Mika propuso a sus hombres un coro hablado, como los que había escuchado en Berlín, en aquellas gigantescas manifestaciones del partido comunista, antes del ascenso de Hitler. El plan era atractivo: elegirían algunas frases para decir a los fascistas, las voces se alzarían juntas para luego dar lugar a las coplas de los tres mineros que cantaban muy bien.

Hubo calor, entusiasmo y hasta risas en la cocina que les servía de cuartel la noche que planearon qué decirles a los rebeldes.

—Traidores, son obreros y están con los explotadores.

—No, traidores no, mejor sería: engañados por oficiales traidores.

—Infelices.

—Qué tanta mariconería de infelices, engañados, les diremos: cabrones, hijos de mala madre, me cago en tus muertos.

Entre las palabrotas en las que se solazaban, tú perdona, mujer, surgieron algunas ideas, Mika apoyó la de los moros, sí, muy bien decirles que sus coroneles cristianos han traído a los moros a España para aplastar al pueblo español, los hará reflexionar.

Fue difícil llegar a un discurso definitivo, que tal palabra, que tal otra, cómo recordarlas en la trinchera, a mí se me olvidarán, tampoco importa si cambiamos algo, dijo Deolindo, lo que hace falta es chillar todos juntos. ¿Cómo pudo ocurrírsele a Mika que más de cien hombres iban a decir las mismas palabras a la vez? Eran españoles no alemanes.

En 1933, los cientos de miles disciplinados militantes del PC alemán no pudieron impedir que Hitler subiera al poder, en España la desorganización de las distintas agrupaciones corrió como un incendio y enfrentó al fascismo. Que dijeran lo que les saliera de los cojones, como dijo Deolindo.

Algo se escuchó, algo debió entenderse, en medio de ese clamor estrepitoso en el que desembocó el coro hablado, porque uno de esos cuatro hombres que, a la mañana siguiente, desertaron de los franquistas para unirse a su columna le dijo a Mika que lo que dijeron de los moros en el coro le había pegado en el pecho, como una bala.

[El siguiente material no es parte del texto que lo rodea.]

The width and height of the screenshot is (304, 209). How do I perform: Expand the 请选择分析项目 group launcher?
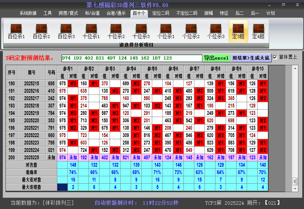tap(266, 45)
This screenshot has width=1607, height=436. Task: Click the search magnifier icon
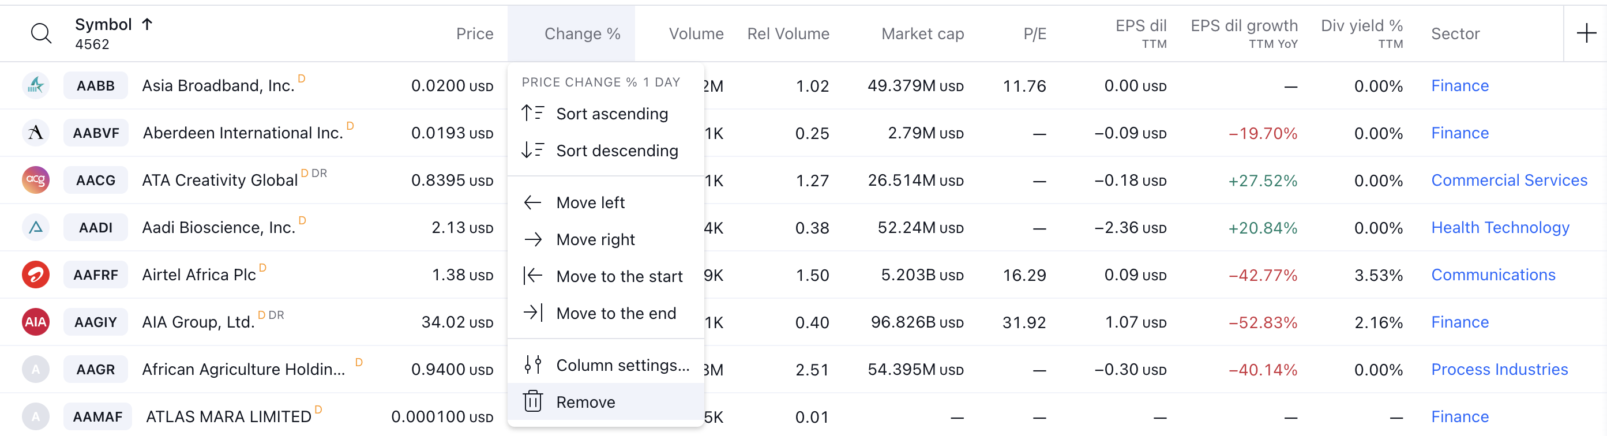click(41, 33)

Lo que no pudo prever fue lo que sucedió después del coro, cuando los milicianos comenzaron a barrer los últimos insultos con la copla Ay, Maricruz, Maricruz, maravilla de mujé, y los de enfrente recogieron el estribillo. Una confraternización no deseada, perturbadora e inevitable.

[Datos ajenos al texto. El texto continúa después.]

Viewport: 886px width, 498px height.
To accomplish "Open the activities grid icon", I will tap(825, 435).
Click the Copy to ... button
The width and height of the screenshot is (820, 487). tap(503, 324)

Como si esa copla que los acompañaba desde el principio de la guerra, Maricruz, Maricruz tejiera un manto que los uniera ineludible y dolorosamente, como habrían de convivir los próximos cuarenta años. No sabías cómo reaccionar, qué debías hacer.

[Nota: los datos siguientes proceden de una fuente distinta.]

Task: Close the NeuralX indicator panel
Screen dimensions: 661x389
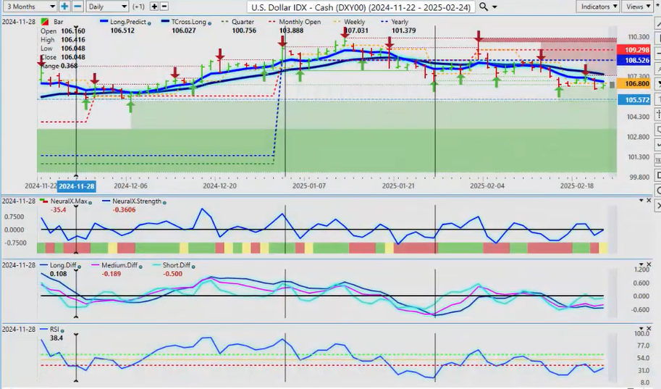Action: coord(649,200)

Estaba callada, escuchándolos cantar, cuando llegó el mensajero: que se presentara inmediatamente ante el comandante Ojeda. No le extrañó, los gritos habrían llegado a sus oídos. Por suerte los decibelios de las coplas habían bajado, y Ojeda no estaría escuchando esa Maricruz, maravilla de mujé, en improvisado coro de rebeldes y republicanos.

No era la primera vez que Mika le dejaba ver a Ojeda su peculiar sentido de la disciplina. Él estaba en lo cierto: no había pedido autorización al comandante para realizar aquel coro hablado dirigido a los fascistas porque no estaba segura de obtenerla.

—¿Por eso no la solicitó, capitana? —le preguntó Ojeda en un denodado esfuerzo por controlarse, por no gritarle, como probablemente se merecía—. ¿Porque pensaba que era difícil que yo aprobara su… original e imprudente plan?

—Lo siento, compañero coronel —Mika lo llamaba así, le parecía ridículo, pero no iba a decirle «mi coronel»—. Es que los milicianos están muy cansados, poco abrigados con una helada que lastima, no comen ni duermen lo suficiente. Pensé que merecían darse una satisfacción. Contestar a los insultos de los fascistas fue un alivio para ellos.

Tampoco Mika había planeado ese griterío feroz. Desembocó en eso, se fue dando y ella no pudo —ni quiso— evitarlo.

Lo que fuera que sintió Ojeda con el plan del coro hablado fue mitigado por la presencia de los franquistas que se habían pasado a su columna. Mika los condujo ante Ojeda, que no ocultó su satisfacción. ¿Y los ha interrogado, capitana?

—No, compañero coronel, ni he permitido que nadie los interrogue.

Mika se retiró sin darle oportunidad de que le diga si es o no lo correcto hacer preguntas a quienes se pasan de bando, que las haga él si le parece lo adecuado, a ella no.